"""
Classification Model Validation
===============================

In this tutorial, we will demonstrate a basic dpeeg learning classification 
model verification process, including data reading and conversion, model 
definition, trainer initialization, and experimental verification.
"""

# %%
# Step 1: Initialize the Dataset
# ------------------------------
#
# Firstly, we import the necessary packages and set a global random seed to
# ensure the reproducibility of the results. Here, we use the BCICIV2A dataset
# built into dpeeg (which needs to be downloaded locally for the first time) as
# validation. Each sample uses 4 s of EEG data as input, and no baseline
# calibration is performed. For the sake of tutorial, we will only use the data
# from subjects 1 and 2 to validate the model.

import dpeeg
from dpeeg.datasets import BCICIV2A
from dpeeg import transforms

dpeeg.set_seed()

dataset = BCICIV2A(subjects=[1, 2], tmin=0, tmax=4)

# %%
# Step 2: Initialize the Deep Learning Model
# ------------------------------------------
#
# Here we use ``EEGNet`` as the model to be verified, or you can build your own
# deep learning model for verification. Since we use the EEG data of all 22
# channels of the BCICIV2A dataset, and the sample time window is 4 s (the
# total time sample points are 1000 when the sampling rate is 250 Hz), and the
# dataset has left hand, right hand, feet, and tongue decoding characters.
# Therefore, we set the initialization parameters of ``EEGNet`` according to
# the characteristics of the dataset.

net = dpeeg.models.EEGNet(nCh=22, nTime=1000, cls=4)

# %%
# Step 3: Preprocessing Data
# --------------------------
#
# Once the dataset is determined, we can preprocess it according to the
# experimental design requirements to meet the needs of the experiment or model
# input. Here, we assume the following steps for processing the raw data:
#
# 1. Split the dataset according to the experimental requirements. In this case,
#    We use the validation method from the competition associated with this
#    dataset, i.e., session one is uesd as the training set to train the model,
#    and session two is used as the test set to validate the model.
# 2. Normalize the split data to reduce noise to a certain extent.
# 3. Labels may not start from 0, and therefore often need to rearranged.
# 4. Since we are validating the ``EEGNet`` model, we expand the eeg dimensions
#    according to the model's input requirements.
#
# .. note::
#    The dataset is not split during initialization, so we usually need to use
#    ``SpliteTraintTest`` to divide the dataset.
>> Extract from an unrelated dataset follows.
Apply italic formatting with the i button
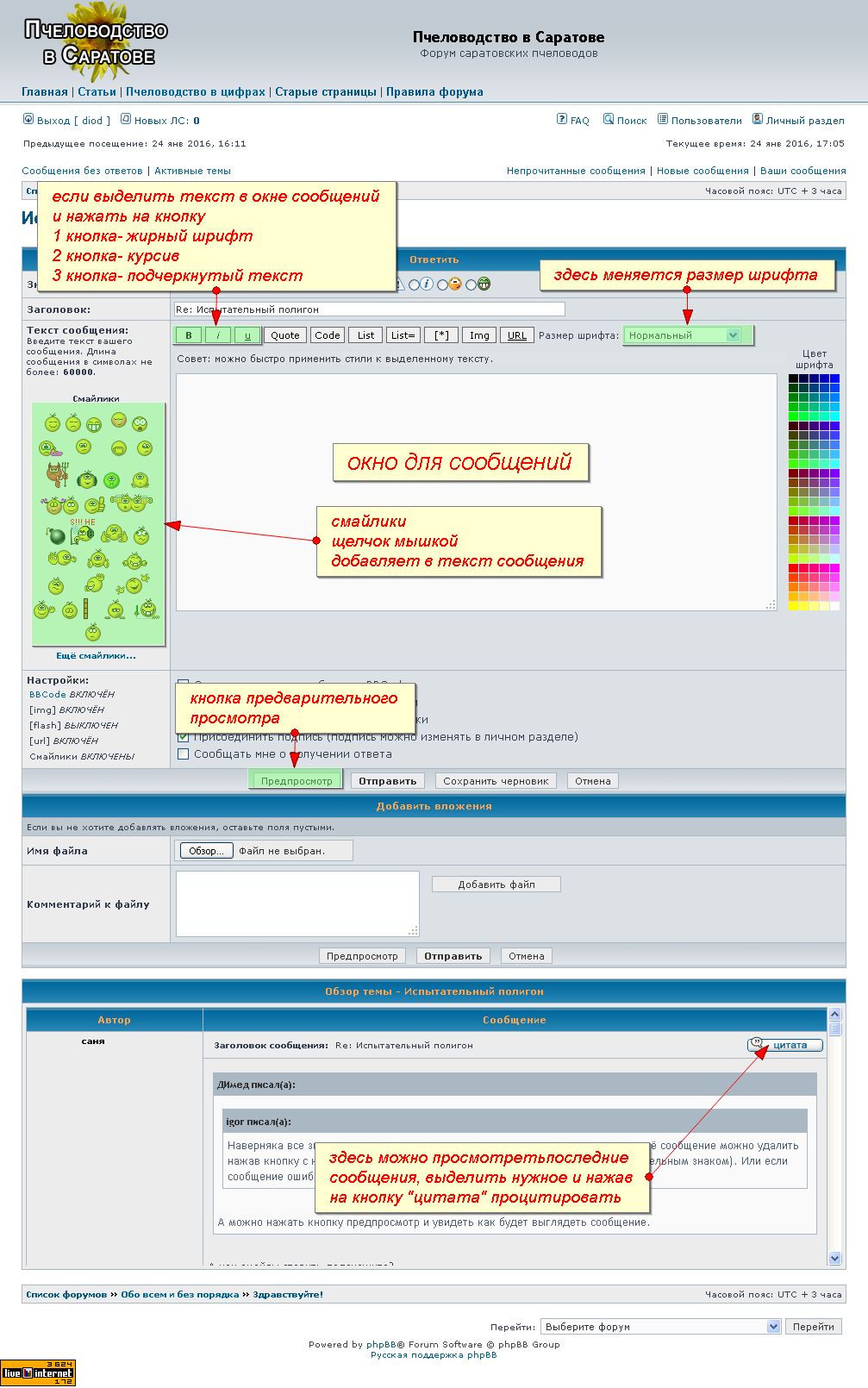 coord(218,335)
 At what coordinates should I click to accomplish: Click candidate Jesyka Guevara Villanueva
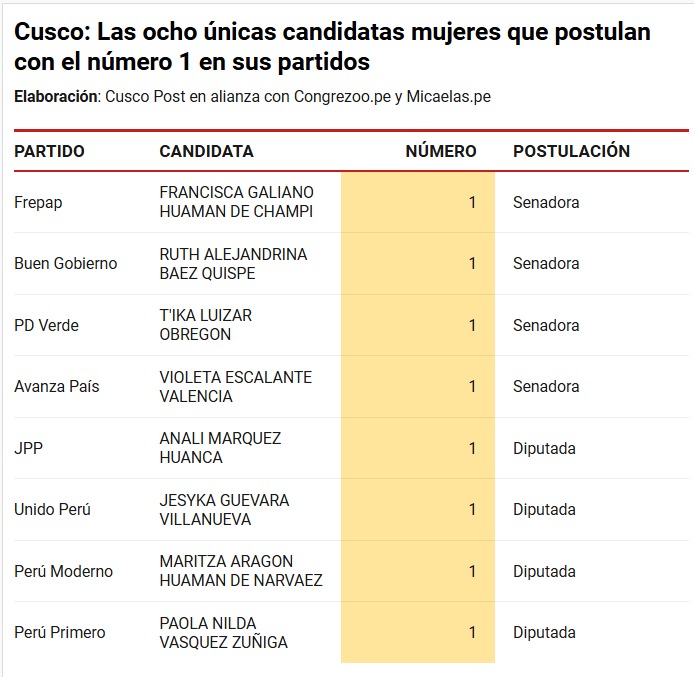(x=224, y=510)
trans = transforms.Sequential(
    transforms.SplitTrainTest(
        cross=True,
        train_sessions=["session_1"],
        test_sessions=["session_2"],
    ),
    transforms.ZscoreNorm(),
    transforms.LabelMapping(),
    transforms.Unsqueeze(),
)

# %%
# Step 4: Select Trainer and Experiment
# -------------------------------------
#
# We have already decided to use the BCICIV2A dataset to evaluate the
# performance of the ``EEGNet`` model. Finally, we just need to choose the
# training method for the model and the experimental approach to assess its
# performance. The roles of the trainer and the experiment are as follows:
#
# - The `trainer` determines the training parameters such as the model's loss
#   function, optimier, and batch size, and manages the overall training
#   process.
# - The `experiment` is responsible for training the model for each subject in
#   the dataset using the specified trainer, and for gathering all the results
#   for further analysis.
#
# In this tutorial, we will use a basic classification model and a simple
# hold out experiment to quickly evaluate the model's performance on the
# corresponding dataset.

exp = dpeeg.exps.HoldOut(
    trainer=dpeeg.trainer.Classifier(net, max_epochs=500, no_increase_epochs=20),
    out_folder="out",
)
result = exp.run(dataset, transforms=trans)

# %%
# .. tip::
#    It is recommended to defer transforms (``trans``) until they are passed as
#    experiment parameters rather than transforming the entire dataset upfront.
#    This is useful for transforms that would increase the size of the data and
#    thus take up a lot of memory.